Przy okazji pochwalę się nowym moim wytworem, podpatrzonym w internecie. Oto niepowtarzalna i jedyna w swoim rodzaju doniczka:
z na razie niepozornym kwiatuszkiem. Do jej wykonanie potrzebne były tylko dwie rzeczy, stary ręcznik i cement, no właściwie trzy bo jeszcze woda. Ręczników uszkodzonych jest u mnie kilka a to za przyczyną myszy, które pewniej śnieżnej zimy urządziły sobie w szufladzie gniazdo. I nie patrząc na przyzwoitość potraktowały równo kilka rączników przez środek. I wyszło coś podobnego bardziej lub mniej do sita. Nawet to widać na zdjęciu. Ale wracając do doniczki ; moczymy ręcznik w wodzie, do cementu dodajemy troszkę wody tak aby powstała taka naleśnikowa masa. I do tej masy wkładamy mokry ręcznik i pokrywamy go dokładnie tą mazią. Wcześniej przygotowujemy sobie jakiś pojemnik ( donica, wiadro ) i nakładamy na niego ręcznik. Gdzieś to trzeba powiesić, u mnie na płocie, aby wyschło. Na drugi dzień już jest suche, ale aby całkowicie stężało trzeba jeszcze poczekać ok 2 dni. No i wypełniamy ziemią i sadzimy pięknego kwiatuszka.
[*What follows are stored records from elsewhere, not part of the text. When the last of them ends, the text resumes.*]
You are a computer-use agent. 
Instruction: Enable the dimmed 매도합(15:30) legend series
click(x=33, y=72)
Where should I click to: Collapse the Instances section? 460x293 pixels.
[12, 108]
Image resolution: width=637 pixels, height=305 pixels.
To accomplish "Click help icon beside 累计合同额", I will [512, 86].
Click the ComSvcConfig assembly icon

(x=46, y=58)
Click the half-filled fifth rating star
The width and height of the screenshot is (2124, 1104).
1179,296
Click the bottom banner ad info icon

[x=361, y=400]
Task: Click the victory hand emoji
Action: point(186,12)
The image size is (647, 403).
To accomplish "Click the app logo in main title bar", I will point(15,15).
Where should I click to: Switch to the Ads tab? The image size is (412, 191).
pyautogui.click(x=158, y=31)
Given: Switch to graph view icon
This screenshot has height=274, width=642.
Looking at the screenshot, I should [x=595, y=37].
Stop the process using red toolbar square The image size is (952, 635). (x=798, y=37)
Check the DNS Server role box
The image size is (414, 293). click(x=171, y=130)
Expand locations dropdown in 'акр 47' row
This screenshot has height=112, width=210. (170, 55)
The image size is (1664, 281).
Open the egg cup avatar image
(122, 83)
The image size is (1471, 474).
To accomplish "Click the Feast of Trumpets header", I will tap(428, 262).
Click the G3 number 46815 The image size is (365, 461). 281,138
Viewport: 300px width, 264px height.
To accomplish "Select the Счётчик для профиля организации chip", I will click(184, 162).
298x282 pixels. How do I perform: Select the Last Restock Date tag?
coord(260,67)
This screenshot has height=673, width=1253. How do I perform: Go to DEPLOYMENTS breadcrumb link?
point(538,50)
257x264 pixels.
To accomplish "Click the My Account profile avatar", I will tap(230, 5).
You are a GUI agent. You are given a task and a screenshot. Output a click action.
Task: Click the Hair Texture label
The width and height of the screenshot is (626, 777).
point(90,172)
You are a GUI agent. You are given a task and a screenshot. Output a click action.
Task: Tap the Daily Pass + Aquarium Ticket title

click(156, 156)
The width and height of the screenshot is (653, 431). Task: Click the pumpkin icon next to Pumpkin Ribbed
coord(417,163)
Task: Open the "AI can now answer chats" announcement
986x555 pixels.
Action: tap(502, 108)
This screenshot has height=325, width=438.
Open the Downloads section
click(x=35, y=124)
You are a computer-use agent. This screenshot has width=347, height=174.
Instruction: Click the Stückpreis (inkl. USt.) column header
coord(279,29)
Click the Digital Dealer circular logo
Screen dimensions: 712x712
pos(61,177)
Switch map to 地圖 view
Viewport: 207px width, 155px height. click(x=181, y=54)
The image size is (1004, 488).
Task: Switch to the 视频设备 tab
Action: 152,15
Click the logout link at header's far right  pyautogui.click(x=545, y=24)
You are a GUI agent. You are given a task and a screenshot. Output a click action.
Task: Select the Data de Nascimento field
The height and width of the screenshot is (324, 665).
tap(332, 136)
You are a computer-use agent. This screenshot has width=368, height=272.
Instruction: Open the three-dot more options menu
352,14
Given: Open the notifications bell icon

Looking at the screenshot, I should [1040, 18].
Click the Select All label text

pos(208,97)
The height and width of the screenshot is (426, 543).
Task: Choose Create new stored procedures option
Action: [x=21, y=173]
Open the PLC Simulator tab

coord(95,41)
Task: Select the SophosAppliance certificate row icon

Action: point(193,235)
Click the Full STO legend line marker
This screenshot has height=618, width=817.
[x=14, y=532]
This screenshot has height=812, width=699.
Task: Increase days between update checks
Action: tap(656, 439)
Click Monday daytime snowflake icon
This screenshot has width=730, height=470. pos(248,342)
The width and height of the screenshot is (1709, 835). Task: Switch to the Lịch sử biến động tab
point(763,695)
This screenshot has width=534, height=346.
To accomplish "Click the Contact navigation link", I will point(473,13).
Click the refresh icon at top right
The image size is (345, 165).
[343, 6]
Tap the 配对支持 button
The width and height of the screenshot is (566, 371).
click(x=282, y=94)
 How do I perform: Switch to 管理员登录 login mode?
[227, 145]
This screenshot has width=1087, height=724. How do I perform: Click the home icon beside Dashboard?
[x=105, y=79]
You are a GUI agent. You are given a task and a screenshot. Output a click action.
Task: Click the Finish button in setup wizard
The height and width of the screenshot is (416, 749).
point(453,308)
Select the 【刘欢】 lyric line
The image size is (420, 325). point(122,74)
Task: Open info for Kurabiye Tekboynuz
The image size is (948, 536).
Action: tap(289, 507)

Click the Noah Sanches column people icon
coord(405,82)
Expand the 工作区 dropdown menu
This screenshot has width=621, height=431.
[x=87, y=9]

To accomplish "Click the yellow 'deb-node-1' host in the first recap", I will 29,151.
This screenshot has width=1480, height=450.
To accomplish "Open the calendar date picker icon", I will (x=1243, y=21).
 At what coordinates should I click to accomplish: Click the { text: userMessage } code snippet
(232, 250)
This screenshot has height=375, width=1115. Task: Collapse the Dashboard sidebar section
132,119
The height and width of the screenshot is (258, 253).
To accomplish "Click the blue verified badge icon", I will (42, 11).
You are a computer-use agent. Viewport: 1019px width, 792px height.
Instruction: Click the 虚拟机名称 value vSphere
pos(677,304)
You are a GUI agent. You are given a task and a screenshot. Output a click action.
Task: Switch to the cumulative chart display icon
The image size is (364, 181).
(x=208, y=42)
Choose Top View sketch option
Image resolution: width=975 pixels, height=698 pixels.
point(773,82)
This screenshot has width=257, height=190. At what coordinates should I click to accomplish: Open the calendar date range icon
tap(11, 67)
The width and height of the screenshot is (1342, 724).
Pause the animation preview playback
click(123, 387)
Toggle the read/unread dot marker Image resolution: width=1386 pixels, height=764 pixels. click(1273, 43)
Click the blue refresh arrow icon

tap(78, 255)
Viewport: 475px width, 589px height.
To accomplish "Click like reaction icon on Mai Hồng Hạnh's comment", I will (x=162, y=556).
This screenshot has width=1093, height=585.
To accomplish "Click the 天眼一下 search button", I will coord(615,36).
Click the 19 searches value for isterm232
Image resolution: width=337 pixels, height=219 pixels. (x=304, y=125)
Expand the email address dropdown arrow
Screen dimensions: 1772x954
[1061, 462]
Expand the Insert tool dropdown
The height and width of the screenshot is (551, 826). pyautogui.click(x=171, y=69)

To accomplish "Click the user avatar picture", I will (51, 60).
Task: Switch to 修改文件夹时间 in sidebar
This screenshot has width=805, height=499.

Jeszcze jeden nabytek, również z wykorzystaniem rzeczy, której życie właściwie się już zakończyło.
Pewnie nie jest to pomysł oryginalny i powalający ale u mnie na realizację czekał około trzy lata, więc tym bardziej cieszy.
Jest to grill:
wykonany z bębna z pralki. Jest fantastyczny, niech się schowają sklepowe!!!! Solidny, duży i podobno nie do zdarcia.